Ejercicios propuestos –
**1.** Responde a estas preguntas sobre el fragmento acerca de la salud mental y las desigualdades:
(a) ¿Con qué factores relacionan cada vez más los estudios una mala salud mental?
(b) ¿Qué enfermedades se citan como influidas por la mala salud mental?
(c) ¿Qué considera importante la OMS?
**2.** Continúa el fragmento sobre la salud mental y las desigualdades a partir de su última oración.

De hecho, no pocos estudios nos dicen que los factores de riesgo comunes a la mayoría de los trastornos mentales están estrechamente ligados a las desigualdades sociales: cada vez se encuentran más correlaciones entre una mala salud mental y la marginación social, el empobrecimiento, la violencia doméstica y los malos tratos, pero también la carga excesiva de trabajo y el estrés.
Se trata de un problema para toda la sanidad pública, ya que a menudo la mala salud mental influye en otras enfermedades como el cáncer, las enfermedades cardiovasculares…, y a su vez se ve influida por éstas.
Es crucial, por tanto, cuidar la propia salud mental, actuar para mejorar las condiciones de vida cotidianas, pero no sólo a nivel personal: para ello, la acción debe ser universal, dirigirse a toda la sociedad para reducir las desigualdades. Por ello, la OMS considera importante que en todos los ámbitos vele por que sus programas y estrategias no perjudiquen la salud mental y reduzcan potencialmente las desigualdades.

Líneas extraídas –
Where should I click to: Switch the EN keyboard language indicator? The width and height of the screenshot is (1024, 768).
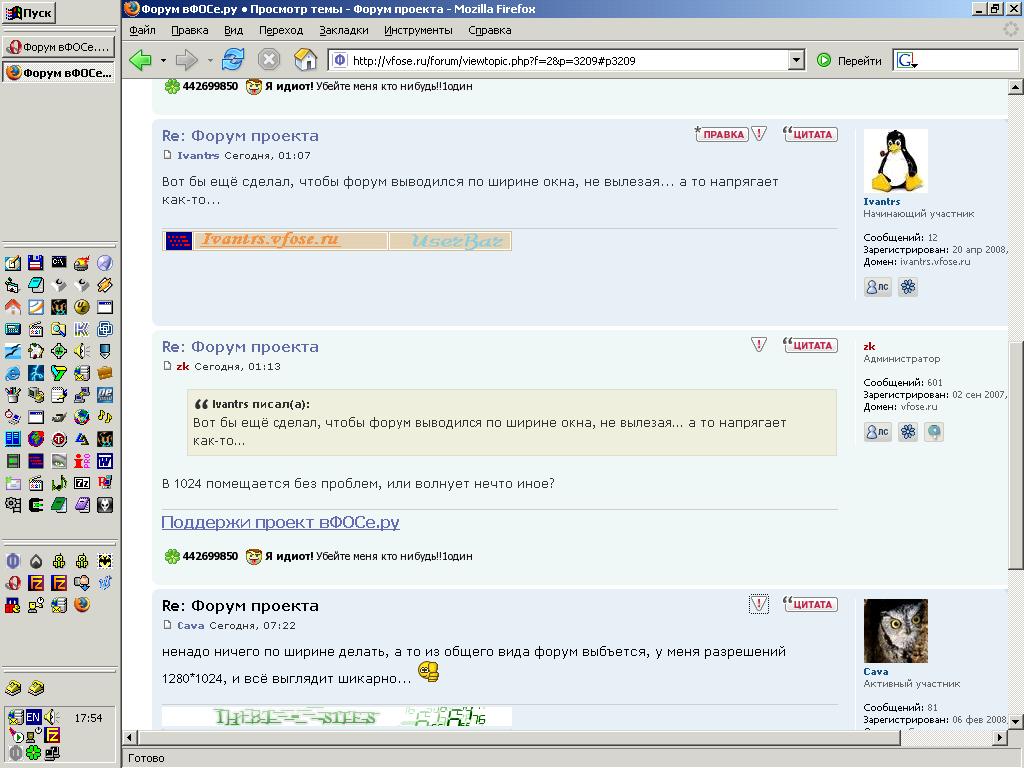pos(33,717)
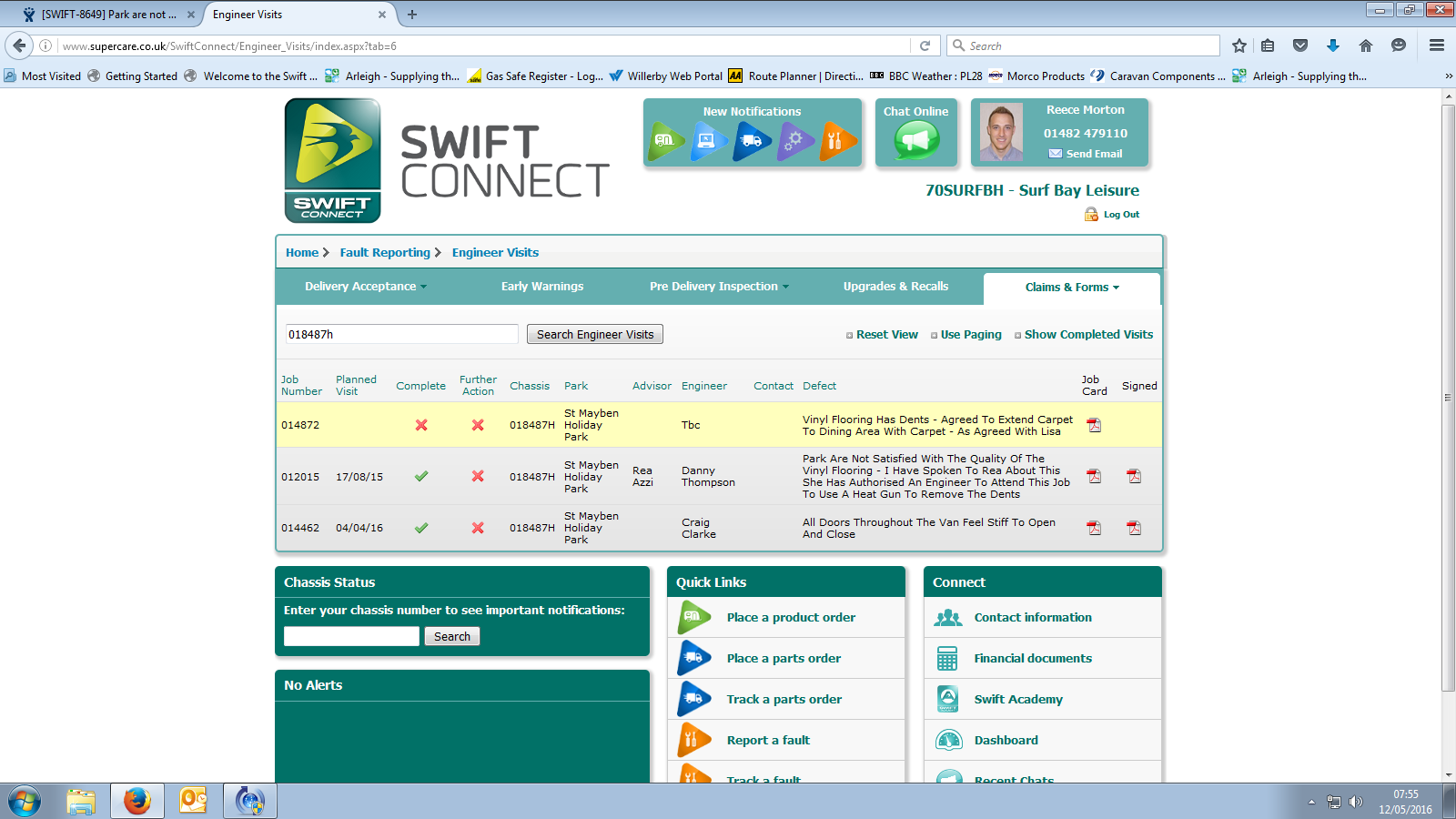Open signed PDF for job 012015
The image size is (1456, 819).
point(1134,476)
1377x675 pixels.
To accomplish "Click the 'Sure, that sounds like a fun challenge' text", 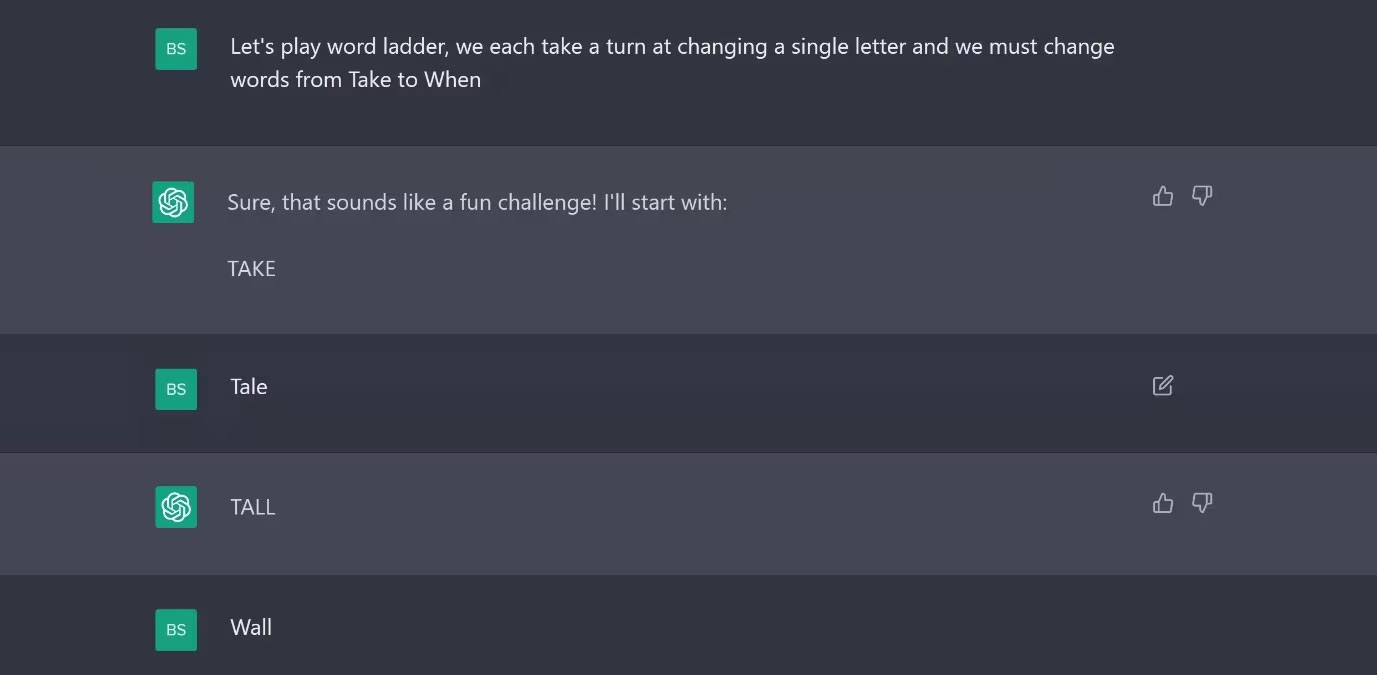I will coord(477,203).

Respuestas –
**1.**
(a) Con la marginación social, el empobrecimiento, la violencia doméstica y los malos tratos, y también con la carga excesiva de trabajo y el estrés.
(b) El cáncer y las enfermedades cardiovasculares.
(c) Que en todos los ámbitos se vele por que sus programas y estrategias no perjudiquen la salud mental y reduzcan potencialmente las desigualdades.

**2.**
El Día Mundial de la Salud Mental es una oportunidad para reflexionar tranquilamente sobre algunos aspectos del sufrimiento mental. El sufrimiento mental es también para muchas personas: pérdida de sentido, ausencia de esperanza, sentimiento de impotencia ante un mal tan impalpable como tremendamente concreto en las limitaciones y privaciones que aflige. Un mal muchas veces inefable, difícil de hacer entender a los demás, y ciertamente difícil de aceptar y hacer aceptar a quienes te rodean.
Porque desgraciadamente el sufrimiento psíquico sigue siendo hoy sinónimo de diversidad, lo que hace de su portador, en el mejor de los casos, una persona difícil de comprender o de compadecer, en el peor de los casos, temible y evitada, en su supuesta “diferencia” con las demás personas “normales”.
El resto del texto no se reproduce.